WHAT IS REQUIRED: Extract the lines of the items from the one containing "Click the 物件種別 label cell" through the one containing "pyautogui.click(x=162, y=541)", both included, and copy each line verbatim.

>>

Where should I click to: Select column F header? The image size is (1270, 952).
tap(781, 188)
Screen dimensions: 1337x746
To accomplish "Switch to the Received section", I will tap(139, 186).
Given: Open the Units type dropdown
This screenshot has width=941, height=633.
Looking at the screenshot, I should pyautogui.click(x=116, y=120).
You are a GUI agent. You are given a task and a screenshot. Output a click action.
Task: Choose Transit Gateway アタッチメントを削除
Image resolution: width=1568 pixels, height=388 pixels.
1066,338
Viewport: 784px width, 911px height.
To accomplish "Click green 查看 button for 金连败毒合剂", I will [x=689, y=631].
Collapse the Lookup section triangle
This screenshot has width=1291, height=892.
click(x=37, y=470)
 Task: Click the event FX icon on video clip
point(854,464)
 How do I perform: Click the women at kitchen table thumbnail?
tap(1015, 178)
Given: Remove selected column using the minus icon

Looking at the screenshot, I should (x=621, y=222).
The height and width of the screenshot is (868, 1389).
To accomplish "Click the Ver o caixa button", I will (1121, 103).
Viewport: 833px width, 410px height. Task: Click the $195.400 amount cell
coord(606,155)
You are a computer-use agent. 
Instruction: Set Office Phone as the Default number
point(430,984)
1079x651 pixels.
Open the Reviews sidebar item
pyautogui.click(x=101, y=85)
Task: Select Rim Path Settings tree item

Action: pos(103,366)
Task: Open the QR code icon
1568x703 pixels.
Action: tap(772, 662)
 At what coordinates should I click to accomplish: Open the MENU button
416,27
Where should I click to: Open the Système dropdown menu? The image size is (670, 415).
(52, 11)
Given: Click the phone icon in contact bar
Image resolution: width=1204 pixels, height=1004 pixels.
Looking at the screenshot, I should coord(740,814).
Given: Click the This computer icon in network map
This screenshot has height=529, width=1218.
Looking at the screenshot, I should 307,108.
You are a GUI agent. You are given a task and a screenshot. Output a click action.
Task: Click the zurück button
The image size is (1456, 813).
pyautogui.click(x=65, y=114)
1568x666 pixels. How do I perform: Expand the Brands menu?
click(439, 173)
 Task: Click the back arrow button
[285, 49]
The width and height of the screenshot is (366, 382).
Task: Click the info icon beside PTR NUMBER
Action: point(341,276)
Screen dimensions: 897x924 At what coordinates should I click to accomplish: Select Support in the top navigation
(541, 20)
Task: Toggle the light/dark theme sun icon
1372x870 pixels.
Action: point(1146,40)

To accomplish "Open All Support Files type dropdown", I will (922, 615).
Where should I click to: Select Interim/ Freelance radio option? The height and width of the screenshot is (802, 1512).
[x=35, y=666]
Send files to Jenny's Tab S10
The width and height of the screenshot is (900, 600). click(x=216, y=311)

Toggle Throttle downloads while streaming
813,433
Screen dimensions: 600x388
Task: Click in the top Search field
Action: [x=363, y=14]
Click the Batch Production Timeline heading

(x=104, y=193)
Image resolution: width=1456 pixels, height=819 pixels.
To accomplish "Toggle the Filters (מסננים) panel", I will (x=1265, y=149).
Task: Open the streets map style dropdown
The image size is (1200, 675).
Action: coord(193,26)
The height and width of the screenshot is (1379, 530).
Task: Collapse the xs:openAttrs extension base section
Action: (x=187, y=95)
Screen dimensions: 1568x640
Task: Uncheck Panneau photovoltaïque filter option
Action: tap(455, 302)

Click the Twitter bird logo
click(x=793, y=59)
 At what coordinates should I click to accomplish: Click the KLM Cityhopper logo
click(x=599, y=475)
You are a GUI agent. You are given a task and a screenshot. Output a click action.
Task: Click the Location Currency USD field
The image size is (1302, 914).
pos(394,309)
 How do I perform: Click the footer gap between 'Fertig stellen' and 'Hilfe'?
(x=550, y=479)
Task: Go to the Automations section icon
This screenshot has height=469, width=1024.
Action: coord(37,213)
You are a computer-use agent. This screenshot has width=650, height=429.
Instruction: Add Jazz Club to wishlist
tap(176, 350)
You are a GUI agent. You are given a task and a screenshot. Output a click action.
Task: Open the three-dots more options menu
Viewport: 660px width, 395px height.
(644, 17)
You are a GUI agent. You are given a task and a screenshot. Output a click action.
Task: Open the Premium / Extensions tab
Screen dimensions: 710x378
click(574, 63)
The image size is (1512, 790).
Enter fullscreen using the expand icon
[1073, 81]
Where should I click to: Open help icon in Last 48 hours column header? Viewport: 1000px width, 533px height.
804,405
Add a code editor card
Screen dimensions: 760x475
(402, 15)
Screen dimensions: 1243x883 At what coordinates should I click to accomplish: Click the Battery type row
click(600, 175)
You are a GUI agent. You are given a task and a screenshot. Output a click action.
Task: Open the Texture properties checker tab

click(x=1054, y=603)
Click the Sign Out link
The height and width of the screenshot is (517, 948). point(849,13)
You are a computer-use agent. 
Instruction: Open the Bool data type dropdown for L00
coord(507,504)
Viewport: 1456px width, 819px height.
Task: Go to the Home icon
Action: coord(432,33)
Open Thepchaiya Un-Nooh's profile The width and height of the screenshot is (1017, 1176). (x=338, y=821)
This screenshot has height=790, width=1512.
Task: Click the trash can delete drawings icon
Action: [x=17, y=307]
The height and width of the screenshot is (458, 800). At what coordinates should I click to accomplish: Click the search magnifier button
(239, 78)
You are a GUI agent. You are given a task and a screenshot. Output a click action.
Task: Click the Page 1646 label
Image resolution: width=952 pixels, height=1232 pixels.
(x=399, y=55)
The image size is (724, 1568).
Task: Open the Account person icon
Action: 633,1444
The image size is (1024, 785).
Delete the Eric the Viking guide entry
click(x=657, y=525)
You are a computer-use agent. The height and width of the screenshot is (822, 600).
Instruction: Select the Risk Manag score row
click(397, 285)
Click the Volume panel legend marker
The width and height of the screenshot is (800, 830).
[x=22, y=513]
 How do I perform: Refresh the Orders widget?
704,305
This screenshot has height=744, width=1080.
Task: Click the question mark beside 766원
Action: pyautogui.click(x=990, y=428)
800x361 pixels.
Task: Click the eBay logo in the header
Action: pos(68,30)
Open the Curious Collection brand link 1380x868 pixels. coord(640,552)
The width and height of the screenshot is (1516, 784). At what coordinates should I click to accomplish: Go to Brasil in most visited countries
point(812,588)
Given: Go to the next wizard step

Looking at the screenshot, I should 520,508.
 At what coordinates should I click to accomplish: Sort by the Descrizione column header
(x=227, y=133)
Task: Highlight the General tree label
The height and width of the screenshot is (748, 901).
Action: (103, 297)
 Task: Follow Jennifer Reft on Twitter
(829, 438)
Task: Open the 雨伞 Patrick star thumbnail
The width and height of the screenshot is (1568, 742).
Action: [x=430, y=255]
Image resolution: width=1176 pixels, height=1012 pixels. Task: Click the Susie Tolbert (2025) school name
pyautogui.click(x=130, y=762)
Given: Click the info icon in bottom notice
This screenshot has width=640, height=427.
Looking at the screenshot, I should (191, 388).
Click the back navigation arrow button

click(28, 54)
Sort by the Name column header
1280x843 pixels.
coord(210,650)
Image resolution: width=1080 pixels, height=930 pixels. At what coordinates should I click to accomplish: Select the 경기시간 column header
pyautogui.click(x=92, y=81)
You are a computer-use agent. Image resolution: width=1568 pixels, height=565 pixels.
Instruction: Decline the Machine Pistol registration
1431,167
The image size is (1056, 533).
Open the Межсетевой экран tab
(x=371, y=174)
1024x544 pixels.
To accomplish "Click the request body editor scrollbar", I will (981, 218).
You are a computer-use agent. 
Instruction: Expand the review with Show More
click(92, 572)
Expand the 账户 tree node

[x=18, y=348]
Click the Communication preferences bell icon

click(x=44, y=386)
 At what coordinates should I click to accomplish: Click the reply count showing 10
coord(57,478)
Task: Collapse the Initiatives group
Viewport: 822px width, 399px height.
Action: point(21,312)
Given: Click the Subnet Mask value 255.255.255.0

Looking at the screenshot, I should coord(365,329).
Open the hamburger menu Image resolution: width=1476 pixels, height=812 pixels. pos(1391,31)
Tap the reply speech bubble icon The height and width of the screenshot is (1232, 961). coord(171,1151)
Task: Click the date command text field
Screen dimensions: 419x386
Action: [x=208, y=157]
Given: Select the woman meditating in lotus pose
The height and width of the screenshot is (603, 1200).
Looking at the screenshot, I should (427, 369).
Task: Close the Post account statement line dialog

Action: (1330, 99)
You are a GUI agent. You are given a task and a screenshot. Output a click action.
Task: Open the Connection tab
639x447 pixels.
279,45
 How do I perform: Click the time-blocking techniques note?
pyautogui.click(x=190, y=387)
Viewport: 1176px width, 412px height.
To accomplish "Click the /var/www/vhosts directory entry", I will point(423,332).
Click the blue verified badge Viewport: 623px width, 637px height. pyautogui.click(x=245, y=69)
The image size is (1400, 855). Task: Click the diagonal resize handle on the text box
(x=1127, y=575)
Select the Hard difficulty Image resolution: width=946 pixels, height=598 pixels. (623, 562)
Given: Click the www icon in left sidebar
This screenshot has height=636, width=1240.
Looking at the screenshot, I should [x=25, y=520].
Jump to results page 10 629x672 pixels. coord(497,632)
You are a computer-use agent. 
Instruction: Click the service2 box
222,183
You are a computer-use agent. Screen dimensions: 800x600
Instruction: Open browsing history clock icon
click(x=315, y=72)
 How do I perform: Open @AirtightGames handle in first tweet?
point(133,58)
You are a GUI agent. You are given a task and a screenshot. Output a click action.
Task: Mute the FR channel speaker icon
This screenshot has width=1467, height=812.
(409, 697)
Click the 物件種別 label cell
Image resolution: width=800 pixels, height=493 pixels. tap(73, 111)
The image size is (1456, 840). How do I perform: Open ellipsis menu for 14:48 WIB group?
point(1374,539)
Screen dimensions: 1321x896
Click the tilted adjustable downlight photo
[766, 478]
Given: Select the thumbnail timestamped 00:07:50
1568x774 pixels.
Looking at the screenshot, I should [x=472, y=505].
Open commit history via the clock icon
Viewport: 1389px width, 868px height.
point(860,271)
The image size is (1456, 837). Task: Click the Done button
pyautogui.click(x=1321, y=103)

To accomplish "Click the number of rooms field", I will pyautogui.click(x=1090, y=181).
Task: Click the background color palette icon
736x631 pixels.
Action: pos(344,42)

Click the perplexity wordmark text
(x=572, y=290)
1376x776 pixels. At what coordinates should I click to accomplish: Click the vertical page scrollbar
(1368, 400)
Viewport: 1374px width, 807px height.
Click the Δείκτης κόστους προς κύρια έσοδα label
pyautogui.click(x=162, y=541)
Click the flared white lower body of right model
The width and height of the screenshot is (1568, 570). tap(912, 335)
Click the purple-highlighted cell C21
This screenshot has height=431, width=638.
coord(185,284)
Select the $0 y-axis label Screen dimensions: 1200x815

<<

COMPLETE RESPONSE:
Click the 物件種別 label cell
Image resolution: width=800 pixels, height=493 pixels. tap(73, 111)
The image size is (1456, 840). How do I perform: Open ellipsis menu for 14:48 WIB group?
point(1374,539)
Screen dimensions: 1321x896
Click the tilted adjustable downlight photo
[766, 478]
Given: Select the thumbnail timestamped 00:07:50
1568x774 pixels.
Looking at the screenshot, I should [x=472, y=505].
Open commit history via the clock icon
Viewport: 1389px width, 868px height.
point(860,271)
The image size is (1456, 837). Task: Click the Done button
pyautogui.click(x=1321, y=103)

To accomplish "Click the number of rooms field", I will pyautogui.click(x=1090, y=181).
Task: Click the background color palette icon
736x631 pixels.
Action: pos(344,42)

Click the perplexity wordmark text
(x=572, y=290)
1376x776 pixels. At what coordinates should I click to accomplish: Click the vertical page scrollbar
(1368, 400)
Viewport: 1374px width, 807px height.
Click the Δείκτης κόστους προς κύρια έσοδα label
pyautogui.click(x=162, y=541)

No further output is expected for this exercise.